_WHAT IS NEEDED_
Reproduce the lines from the line with "Click the globe network icon in response" up to and including the line with "Looking at the screenshot, I should click(x=98, y=14).", swapping "menu" for "dropdown" and keeping everything else the same.

(Element and text location data)
▬▬▬▬▬▬
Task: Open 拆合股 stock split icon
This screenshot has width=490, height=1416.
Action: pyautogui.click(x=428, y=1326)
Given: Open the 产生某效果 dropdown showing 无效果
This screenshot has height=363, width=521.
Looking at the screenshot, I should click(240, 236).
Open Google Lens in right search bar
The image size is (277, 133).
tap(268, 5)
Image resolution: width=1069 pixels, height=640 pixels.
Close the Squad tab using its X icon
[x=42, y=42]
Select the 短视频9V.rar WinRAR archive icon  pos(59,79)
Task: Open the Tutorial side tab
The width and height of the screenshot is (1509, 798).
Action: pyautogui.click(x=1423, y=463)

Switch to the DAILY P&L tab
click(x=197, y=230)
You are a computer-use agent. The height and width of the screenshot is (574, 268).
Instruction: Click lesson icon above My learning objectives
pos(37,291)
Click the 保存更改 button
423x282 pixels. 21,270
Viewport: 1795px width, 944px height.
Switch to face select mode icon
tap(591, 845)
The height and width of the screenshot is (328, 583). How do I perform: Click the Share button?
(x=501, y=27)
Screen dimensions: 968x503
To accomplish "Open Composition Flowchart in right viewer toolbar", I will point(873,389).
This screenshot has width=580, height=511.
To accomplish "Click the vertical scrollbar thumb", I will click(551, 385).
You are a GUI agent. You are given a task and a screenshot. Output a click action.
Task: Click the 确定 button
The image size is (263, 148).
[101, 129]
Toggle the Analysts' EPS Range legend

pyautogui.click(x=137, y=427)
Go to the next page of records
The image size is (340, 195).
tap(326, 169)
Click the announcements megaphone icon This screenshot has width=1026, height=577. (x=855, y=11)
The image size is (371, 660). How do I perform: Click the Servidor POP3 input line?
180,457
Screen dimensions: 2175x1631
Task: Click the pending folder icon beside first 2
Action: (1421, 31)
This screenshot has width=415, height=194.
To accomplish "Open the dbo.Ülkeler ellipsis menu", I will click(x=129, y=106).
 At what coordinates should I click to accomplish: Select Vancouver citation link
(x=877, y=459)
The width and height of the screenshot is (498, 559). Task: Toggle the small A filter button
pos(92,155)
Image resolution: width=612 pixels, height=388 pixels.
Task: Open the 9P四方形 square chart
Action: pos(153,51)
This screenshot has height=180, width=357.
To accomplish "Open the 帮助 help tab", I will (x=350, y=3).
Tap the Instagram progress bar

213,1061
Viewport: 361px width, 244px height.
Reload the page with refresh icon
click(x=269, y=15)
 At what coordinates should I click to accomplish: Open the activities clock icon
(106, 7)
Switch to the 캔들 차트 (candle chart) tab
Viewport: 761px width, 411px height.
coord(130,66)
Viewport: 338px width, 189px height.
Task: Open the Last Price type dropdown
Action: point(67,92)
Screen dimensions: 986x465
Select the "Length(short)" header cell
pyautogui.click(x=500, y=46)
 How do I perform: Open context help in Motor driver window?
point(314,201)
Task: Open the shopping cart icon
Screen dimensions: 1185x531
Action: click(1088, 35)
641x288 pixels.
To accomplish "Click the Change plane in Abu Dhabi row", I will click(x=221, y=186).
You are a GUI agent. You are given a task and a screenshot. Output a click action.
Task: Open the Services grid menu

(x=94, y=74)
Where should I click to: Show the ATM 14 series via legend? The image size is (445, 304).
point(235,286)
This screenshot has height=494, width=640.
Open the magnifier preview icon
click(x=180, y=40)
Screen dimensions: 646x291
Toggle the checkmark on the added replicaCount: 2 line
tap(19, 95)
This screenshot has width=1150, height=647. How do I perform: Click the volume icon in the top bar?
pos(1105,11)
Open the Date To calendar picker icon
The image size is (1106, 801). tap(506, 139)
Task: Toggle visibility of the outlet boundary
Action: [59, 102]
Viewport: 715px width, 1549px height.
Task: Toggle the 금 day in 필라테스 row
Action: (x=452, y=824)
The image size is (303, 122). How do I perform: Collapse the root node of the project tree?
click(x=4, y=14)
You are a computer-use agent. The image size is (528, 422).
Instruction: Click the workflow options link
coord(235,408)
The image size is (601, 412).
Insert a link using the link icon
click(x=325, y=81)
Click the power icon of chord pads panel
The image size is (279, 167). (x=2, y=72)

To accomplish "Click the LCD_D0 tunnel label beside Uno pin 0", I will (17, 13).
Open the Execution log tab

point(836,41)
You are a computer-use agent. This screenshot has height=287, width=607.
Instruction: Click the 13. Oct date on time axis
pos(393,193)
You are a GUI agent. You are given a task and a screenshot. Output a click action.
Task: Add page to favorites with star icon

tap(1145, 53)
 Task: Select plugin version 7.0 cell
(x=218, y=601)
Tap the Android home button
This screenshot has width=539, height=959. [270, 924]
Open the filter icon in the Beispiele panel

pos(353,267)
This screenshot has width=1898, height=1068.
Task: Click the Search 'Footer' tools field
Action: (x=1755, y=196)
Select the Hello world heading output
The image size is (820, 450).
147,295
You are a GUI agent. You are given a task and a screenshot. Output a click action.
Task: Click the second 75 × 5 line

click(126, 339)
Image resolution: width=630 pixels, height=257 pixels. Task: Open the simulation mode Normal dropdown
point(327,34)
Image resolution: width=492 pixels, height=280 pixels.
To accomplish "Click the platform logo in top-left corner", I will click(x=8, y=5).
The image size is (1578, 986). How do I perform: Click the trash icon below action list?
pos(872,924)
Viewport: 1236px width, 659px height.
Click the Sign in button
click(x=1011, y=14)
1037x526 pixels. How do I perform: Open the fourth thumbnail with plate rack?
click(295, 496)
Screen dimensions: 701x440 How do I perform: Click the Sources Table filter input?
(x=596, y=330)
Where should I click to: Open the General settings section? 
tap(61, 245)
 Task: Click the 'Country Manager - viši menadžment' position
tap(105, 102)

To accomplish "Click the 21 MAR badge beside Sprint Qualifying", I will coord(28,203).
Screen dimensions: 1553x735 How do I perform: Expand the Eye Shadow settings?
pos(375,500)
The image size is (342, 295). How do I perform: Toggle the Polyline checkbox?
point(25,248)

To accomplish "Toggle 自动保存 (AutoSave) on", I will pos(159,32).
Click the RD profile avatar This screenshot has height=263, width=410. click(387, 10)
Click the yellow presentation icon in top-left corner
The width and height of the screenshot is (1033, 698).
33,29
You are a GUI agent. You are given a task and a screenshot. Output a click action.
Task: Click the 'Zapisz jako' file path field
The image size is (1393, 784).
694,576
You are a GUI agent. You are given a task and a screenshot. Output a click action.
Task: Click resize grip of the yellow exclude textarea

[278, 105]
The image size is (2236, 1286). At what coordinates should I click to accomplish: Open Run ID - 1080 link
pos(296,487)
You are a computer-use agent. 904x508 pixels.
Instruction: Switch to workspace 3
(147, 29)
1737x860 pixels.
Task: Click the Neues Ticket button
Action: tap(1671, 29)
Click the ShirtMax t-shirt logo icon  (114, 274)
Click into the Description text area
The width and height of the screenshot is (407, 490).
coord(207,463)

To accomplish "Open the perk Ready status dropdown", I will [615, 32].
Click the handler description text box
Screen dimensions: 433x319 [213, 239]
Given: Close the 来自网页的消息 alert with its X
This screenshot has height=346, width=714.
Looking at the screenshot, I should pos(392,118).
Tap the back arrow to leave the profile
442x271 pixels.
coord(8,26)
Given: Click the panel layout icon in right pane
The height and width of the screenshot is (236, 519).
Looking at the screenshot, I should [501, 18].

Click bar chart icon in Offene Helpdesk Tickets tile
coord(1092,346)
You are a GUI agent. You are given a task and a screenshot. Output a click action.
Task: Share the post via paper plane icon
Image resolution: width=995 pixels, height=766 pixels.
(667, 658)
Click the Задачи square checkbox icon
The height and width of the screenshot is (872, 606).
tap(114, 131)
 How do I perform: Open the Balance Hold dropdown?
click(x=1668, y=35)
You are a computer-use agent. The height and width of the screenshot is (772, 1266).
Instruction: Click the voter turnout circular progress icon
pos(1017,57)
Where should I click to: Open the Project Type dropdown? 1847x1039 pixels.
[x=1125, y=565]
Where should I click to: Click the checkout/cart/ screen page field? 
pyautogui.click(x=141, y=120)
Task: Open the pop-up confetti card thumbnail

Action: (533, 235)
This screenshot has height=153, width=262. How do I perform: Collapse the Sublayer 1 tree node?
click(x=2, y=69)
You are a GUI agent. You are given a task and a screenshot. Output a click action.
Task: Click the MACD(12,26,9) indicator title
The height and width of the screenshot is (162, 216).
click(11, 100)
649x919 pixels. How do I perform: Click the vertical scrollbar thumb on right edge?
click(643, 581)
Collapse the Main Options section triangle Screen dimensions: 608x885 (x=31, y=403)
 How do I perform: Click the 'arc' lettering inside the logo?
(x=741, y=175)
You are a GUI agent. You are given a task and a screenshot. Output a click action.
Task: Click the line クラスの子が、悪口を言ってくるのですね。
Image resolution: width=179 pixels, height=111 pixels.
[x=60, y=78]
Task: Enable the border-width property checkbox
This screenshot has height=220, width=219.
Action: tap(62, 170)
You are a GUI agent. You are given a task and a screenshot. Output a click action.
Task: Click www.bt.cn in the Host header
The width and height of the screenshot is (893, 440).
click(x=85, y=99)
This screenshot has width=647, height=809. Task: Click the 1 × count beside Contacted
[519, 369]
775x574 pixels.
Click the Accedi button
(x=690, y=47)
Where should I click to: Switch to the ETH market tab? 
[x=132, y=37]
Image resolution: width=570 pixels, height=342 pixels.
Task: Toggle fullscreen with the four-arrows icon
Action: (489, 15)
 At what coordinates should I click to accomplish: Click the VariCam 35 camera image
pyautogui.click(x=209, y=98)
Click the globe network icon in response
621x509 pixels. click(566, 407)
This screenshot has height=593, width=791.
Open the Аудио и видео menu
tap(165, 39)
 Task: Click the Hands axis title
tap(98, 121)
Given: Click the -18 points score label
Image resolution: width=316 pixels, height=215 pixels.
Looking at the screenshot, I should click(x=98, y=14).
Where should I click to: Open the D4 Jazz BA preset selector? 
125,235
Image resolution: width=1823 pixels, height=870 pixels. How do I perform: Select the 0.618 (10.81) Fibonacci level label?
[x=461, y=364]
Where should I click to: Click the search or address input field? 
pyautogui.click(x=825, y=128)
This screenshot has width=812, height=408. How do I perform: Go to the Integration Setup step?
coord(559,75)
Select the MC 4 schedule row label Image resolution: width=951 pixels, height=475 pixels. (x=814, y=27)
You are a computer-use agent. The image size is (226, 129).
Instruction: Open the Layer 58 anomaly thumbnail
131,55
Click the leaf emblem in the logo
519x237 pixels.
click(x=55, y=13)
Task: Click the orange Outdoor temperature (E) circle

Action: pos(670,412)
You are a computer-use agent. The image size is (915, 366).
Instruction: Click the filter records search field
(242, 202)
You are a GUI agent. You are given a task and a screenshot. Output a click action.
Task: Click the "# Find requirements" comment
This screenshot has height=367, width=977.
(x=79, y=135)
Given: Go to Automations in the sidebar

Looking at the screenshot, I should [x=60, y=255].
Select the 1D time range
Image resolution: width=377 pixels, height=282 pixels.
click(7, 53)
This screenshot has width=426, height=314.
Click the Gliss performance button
▬▬▬▬▬▬
_TASK RESULT_
Click the globe network icon in response
621x509 pixels. click(566, 407)
This screenshot has height=593, width=791.
Open the Аудио и видео dropdown
tap(165, 39)
 Task: Click the Hands axis title
tap(98, 121)
Given: Click the -18 points score label
Image resolution: width=316 pixels, height=215 pixels.
Looking at the screenshot, I should click(x=98, y=14).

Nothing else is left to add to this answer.